> _WORK INSTRUCTION_: The answer must be a single number: how many lines in the entries below contain the word "computer".
++++
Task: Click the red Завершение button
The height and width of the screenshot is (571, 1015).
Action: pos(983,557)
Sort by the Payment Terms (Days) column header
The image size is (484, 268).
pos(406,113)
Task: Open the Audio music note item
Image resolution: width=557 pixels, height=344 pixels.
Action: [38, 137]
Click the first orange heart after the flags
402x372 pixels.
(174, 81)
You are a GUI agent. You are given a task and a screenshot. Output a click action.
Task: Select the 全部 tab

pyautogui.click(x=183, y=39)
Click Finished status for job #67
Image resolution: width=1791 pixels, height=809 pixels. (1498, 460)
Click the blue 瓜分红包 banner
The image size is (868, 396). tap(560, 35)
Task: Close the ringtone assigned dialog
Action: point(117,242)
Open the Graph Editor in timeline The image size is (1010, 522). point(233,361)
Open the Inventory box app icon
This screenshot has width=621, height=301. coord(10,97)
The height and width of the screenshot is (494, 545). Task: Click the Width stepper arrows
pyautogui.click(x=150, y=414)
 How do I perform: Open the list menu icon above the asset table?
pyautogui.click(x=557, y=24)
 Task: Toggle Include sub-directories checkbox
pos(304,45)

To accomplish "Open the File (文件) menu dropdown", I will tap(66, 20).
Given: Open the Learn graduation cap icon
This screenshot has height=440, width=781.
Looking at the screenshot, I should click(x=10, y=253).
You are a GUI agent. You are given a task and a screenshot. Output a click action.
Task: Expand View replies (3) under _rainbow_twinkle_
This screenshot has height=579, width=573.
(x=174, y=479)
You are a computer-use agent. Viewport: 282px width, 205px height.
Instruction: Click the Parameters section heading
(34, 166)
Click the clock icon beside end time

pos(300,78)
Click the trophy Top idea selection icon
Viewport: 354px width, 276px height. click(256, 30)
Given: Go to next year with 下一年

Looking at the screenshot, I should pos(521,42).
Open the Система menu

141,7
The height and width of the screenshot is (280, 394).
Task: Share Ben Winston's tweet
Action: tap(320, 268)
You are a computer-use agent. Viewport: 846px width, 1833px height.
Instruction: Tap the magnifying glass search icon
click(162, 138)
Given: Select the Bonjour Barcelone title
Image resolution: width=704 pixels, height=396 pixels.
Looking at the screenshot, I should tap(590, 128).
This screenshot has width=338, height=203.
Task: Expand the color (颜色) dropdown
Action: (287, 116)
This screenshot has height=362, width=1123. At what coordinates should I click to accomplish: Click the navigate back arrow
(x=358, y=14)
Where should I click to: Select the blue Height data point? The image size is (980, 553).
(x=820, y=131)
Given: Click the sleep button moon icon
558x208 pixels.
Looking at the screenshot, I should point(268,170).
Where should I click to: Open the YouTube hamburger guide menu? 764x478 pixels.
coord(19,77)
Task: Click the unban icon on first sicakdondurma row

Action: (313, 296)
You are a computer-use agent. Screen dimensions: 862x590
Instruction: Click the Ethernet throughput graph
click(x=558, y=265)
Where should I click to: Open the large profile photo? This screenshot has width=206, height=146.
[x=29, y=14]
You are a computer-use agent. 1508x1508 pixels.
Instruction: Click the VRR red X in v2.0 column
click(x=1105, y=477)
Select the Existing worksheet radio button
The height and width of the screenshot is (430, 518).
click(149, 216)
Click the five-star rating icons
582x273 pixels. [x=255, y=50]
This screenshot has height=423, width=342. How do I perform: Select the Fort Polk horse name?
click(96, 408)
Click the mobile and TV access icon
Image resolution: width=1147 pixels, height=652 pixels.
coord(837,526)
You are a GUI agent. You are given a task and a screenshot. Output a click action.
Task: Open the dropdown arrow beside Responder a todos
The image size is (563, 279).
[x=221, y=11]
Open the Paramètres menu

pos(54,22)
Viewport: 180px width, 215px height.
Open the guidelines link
++++
> _RESPONSE TO THIS EXERCISE_: 4